Saved entries ::
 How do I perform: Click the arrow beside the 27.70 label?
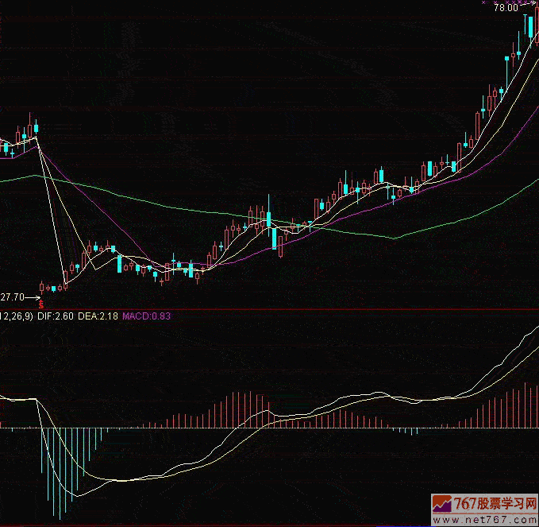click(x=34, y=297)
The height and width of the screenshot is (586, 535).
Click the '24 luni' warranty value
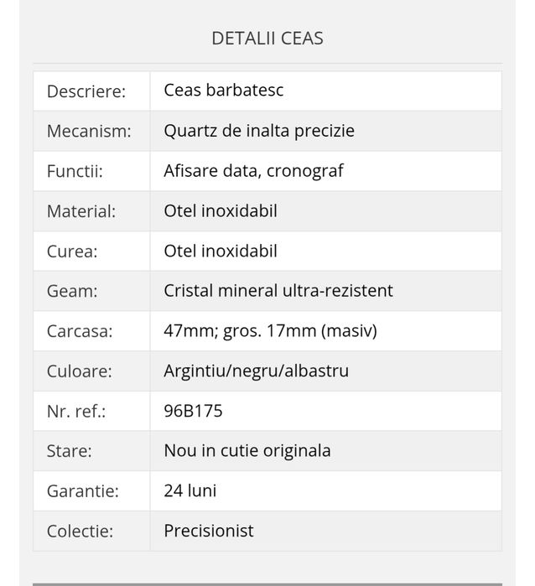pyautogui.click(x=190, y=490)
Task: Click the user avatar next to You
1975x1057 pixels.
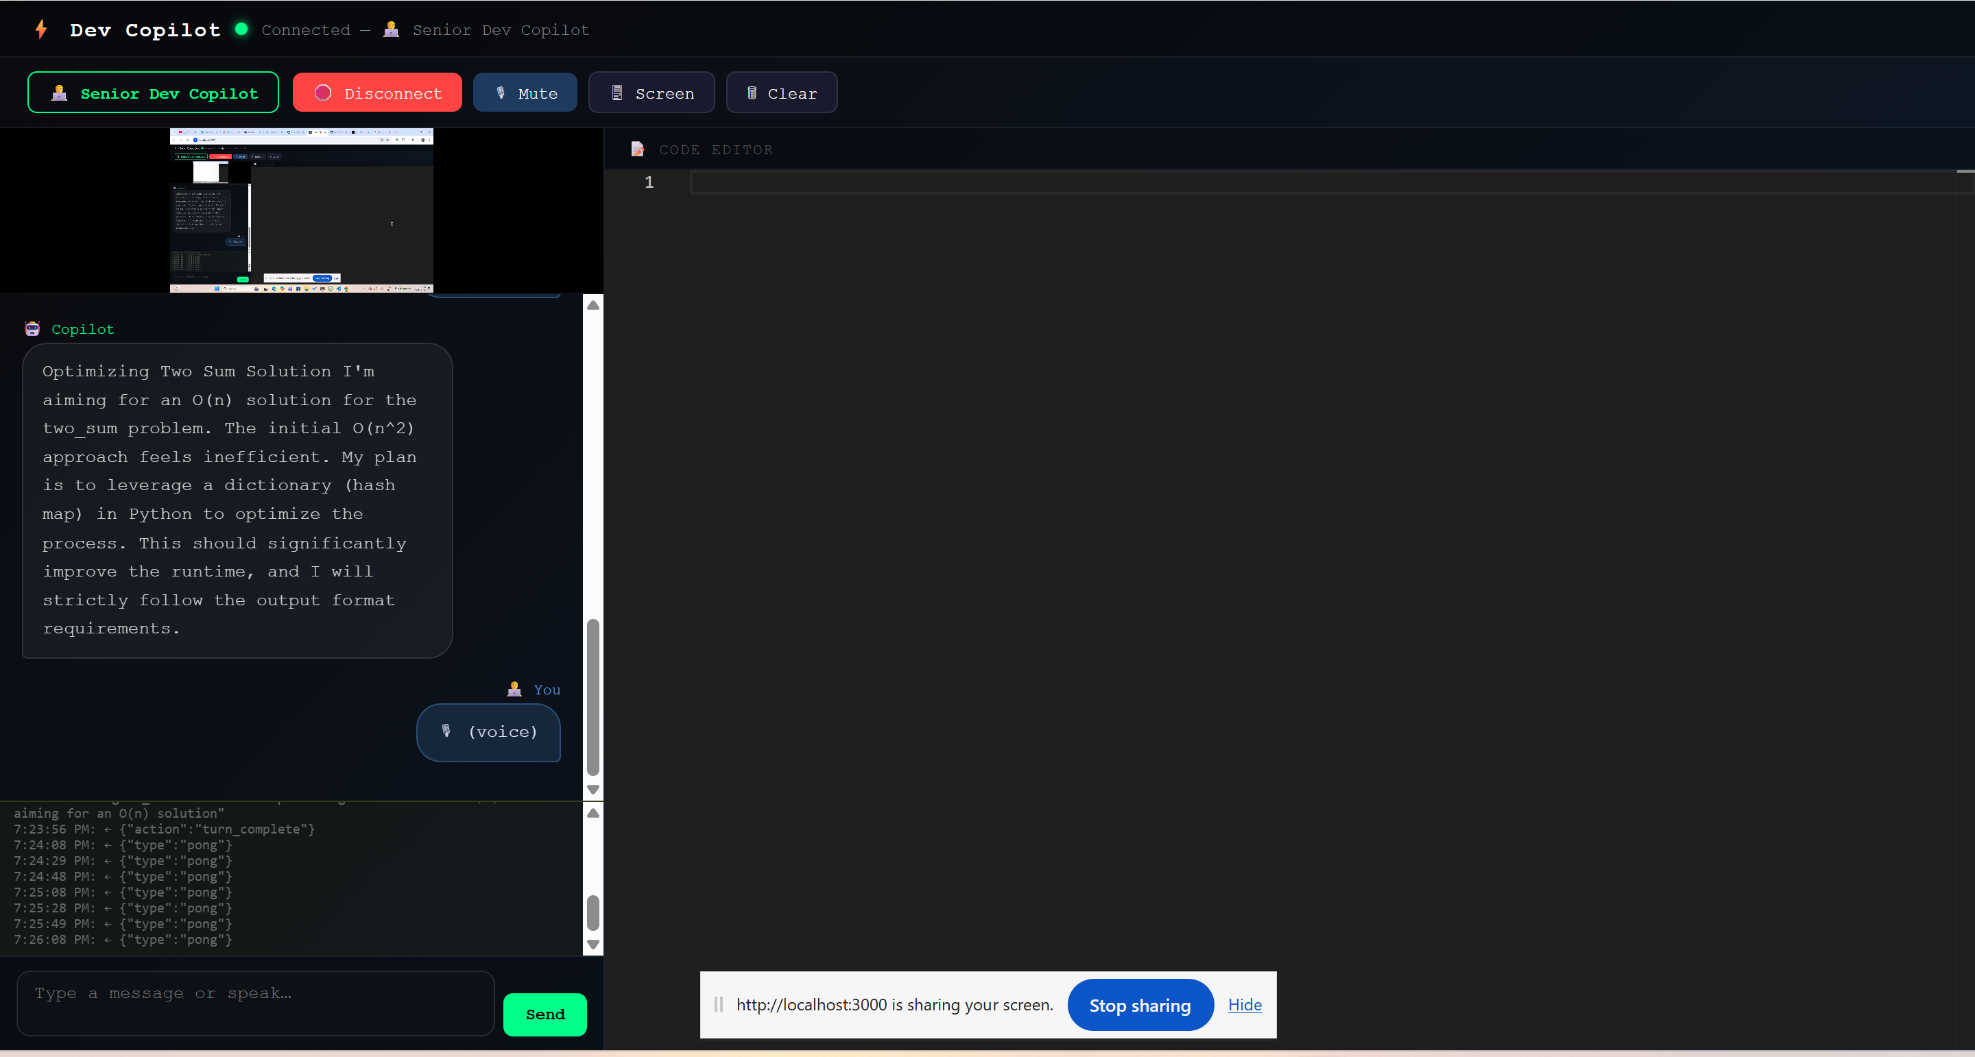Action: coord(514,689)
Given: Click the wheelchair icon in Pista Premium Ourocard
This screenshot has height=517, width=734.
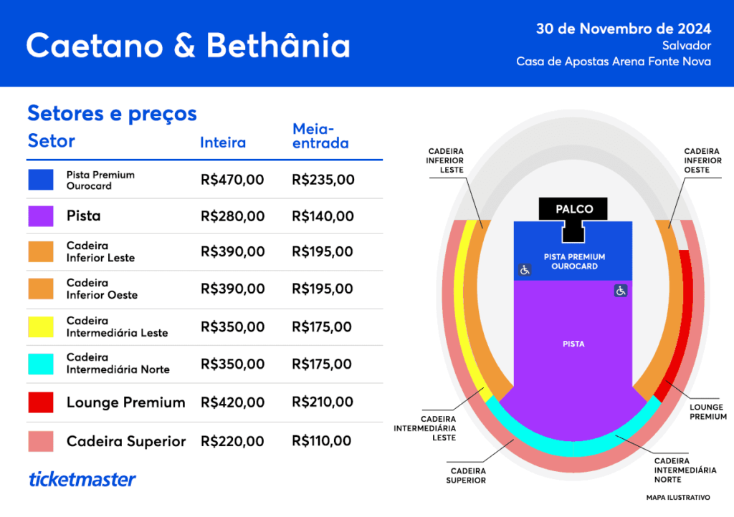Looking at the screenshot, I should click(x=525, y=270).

Task description :: Could you write out every record exactly, leaving the pictures out?

Result of the task ::
 How do I perform: Click the arrow beside the 27.70 label?
click(x=34, y=297)
The height and width of the screenshot is (586, 535).
Click the '24 luni' warranty value
pyautogui.click(x=190, y=490)
Task: Click the user avatar next to You
1975x1057 pixels.
Action: coord(514,689)
Given: Click the wheelchair icon in Pista Premium Ourocard
This screenshot has height=517, width=734.
Looking at the screenshot, I should click(x=525, y=270).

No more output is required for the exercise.